### TRAVAIL À FAIRE
A – Traduisez en anglais la phrase suivante du texte sur la liberté d'association du commerçant : « La clause d'un bail commercial faisant obligation au preneur d'adhérer à une association de commerçants et à maintenir son adhésion pendant la durée du bail est entachée d'une nullité absolue. »
B – Résumez en deux phrases le texte sur la liberté d'association du commerçant.
C – Rédigez la suite du texte sur la liberté d'association du commerçant, à partir de sa dernière phrase.

*** TEXTE PROPOSÉ ***

Droit des obligations

La liberté d’association du commerçant

La clause d'un bail commercial faisant obligation au preneur d'adhérer à une association de commerçants et à maintenir son adhésion pendant la durée du bail est entachée d'une nullité absolue.

Une société louait des locaux à usage commercial appartenant à une grande société de distribution et dépendant d'un centre commercial. La locataire avait, à compter de janvier 2014, cessé de régler ses cotisations à l’association de commerçants à laquelle elle avait adhéré en exécution d'une stipulation du bail l’y obligeant. Alors que l'association l’avait assignée en paiement de cotisations, la locataire lui avait opposé la nullité de la clause d'adhésion contenue dans son contrat. La cour d’appel ayant rejeté la demande en paiement de l’association, celle-ci forma un pourvoi en cassation, fermement rejeté par la Haute cour.

Celle-ci juge en premier lieu que la cour d’appel ayant relevé que la clause litigieuse du bail stipulait, en ses alinéas 1 et 2, que la locataire ne s'était pas engagée à participer aux frais de promotion et d'animation du centre commercial, mais à adhérer à l'association des commerçants et, en son alinéa 3, qu'en cas de retrait, elle resterait tenue de régler à l'association sa participation financière aux dépenses engagées pour l'animation du centre commercial, de sorte que cette clause, qui entravait la liberté de ne pas adhérer à une association ou de s'en retirer en tout temps, était entachée de nullité absolue, la juridiction du fond en a exactement déduit, abstraction faite du motif inopérant tiré d’une stipulation pour autrui, que cette société ne s'était pas directement engagée à participer aux frais de fonctionnement de l'association et que la demande en paiement des cotisations à compter du 1er janvier 2014 devait être rejetée. Elle ajoute, en deuxième lieu, que les juges d’appel ayant retenu que le paiement des cotisations résultait de l'adhésion à l'association, et que, dès lors que la société avait renoncé à son adhésion, l'association n'avait plus à la faire participer aux opérations d'animation du centre commercial et la société n'avait plus à payer les cotisations, les juges n'étaient pas tenus de procéder à une recherche sur le profit tiré par l'association que ses constatations rendaient inopérante. Elle confirme enfin la cour d'appel d’avoir exactement retenu que les dispositions de l'article L. 442-6 du Code de commerce, invoquées par l'association sans même rechercher la responsabilité civile de la société, étaient étrangères aux rapports entretenus par l'association et un commerçant ancien adhérent.

*** ENTRÉES EXTRAITES ***

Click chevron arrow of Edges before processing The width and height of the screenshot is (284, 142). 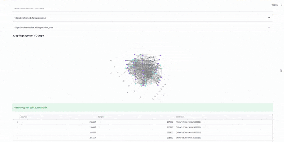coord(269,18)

***
*** ENTRÉES EXTRAITES ***

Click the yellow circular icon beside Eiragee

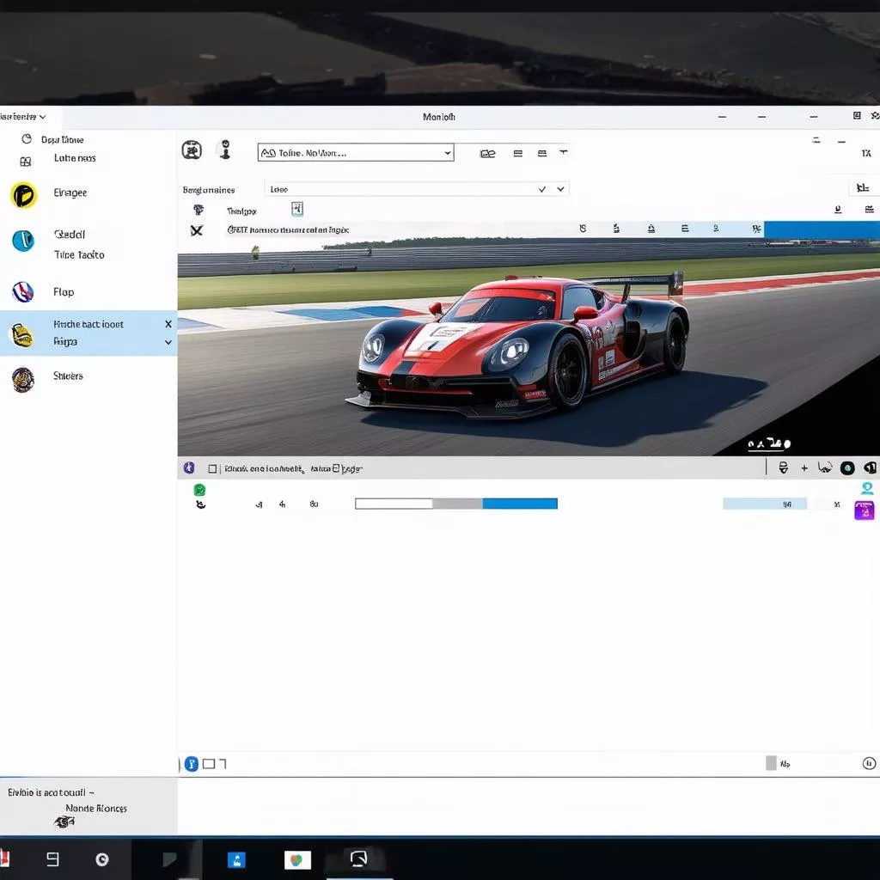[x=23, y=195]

***

### RÉPONSES
A – A clause in a commercial lease requiring the tenant to join a merchants' association and to maintain its membership for the term of the lease is vitiated by absolute nullity.

B – Une clause de bail commercial obligeant le locataire à adhérer à une association de commerçants et à maintenir cette adhésion pendant toute la durée du bail est entachée de nullité absolue. L'association réclamait des cotisations à une locataire qui avait cessé de les payer à partir de janvier 2014, mais la Haute cour a rejeté son pourvoi et approuvé la cour d'appel d'avoir écarté cette demande en paiement.

C –
Aux termes de l'article 11 de la Convention européenne de sauvegarde des droits de l'homme et des libertés fondamentales, « toute personne a droit à la liberté de réunion pacifique et à la liberté d'association, y compris le droit de fonder avec d'autres des syndicats et de s'affilier à des syndicats pour la défense de ses intérêts ; l'exercice de ces droits ne peut faire l'objet d'autres restrictions que celles qui, prévues par la loi, constituent des mesures nécessaires, dans une société démocratique, à la sécurité nationale, à la sûreté publique, à la défense de l'ordre et à la prévention du crime, à la protection de la santé ou de la morale, ou à la protection des droits et libertés d'autrui (…) ». Outre ce fondement conventionnel supranational, l'article 4 de la loi du 1er juillet 1901 relative au contrat d'association prévoit que « (t)out membre d'une association qui n'est pas formée pour un temps déterminé peut s'en retirer en tout temps, après paiement des cotisations échues et de l'année courante, nonobstant toute clause contraire ». Ce dernier texte, dont les conditions ont été élargies par l'article 125 de la loi n° 2012-387 du 22 mars 2012 relative à la simplification du droit et à l'allègement des démarches administratives, énonce désormais que « Tout membre d'une association peut s'en retirer en tout temps, après paiement des cotisations échues et de l'année courante, nonobstant toute clause contraire ».

En application de ces textes a donc été posé le principe de la nullité absolue de la clause d'un bail commercial faisant obligation au preneur d'adhérer à une association de commerçants et à maintenir son adhésion pendant la durée du bail et de ses renouvellements successifs (Civ. 3e, 12 juin 2003, n° 02-10.778) : hormis les cas où la loi en décide autrement, nul n'est tenu d'adhérer à une association régie par la loi du 1er juillet 1901 ou, y ayant adhéré, d'en demeurer membre (CEDH 29 avr. 1999, Chassagnou c./France, n° 25088/94 ). 

En outre, depuis la dernière modification de la loi de 1901, le droit de retrait n'est plus lié aux seules associations formées pour un temps déterminé. Il est donc désormais possible de quitter n'importe quelle association de commerçants, quelle que soit sa durée et nonobstant toute clause contraire. Quoi qu’il en soit, dans cette affaire, l’association ayant été créée pour regrouper les commerçants du centre commercial avait une durée illimitée.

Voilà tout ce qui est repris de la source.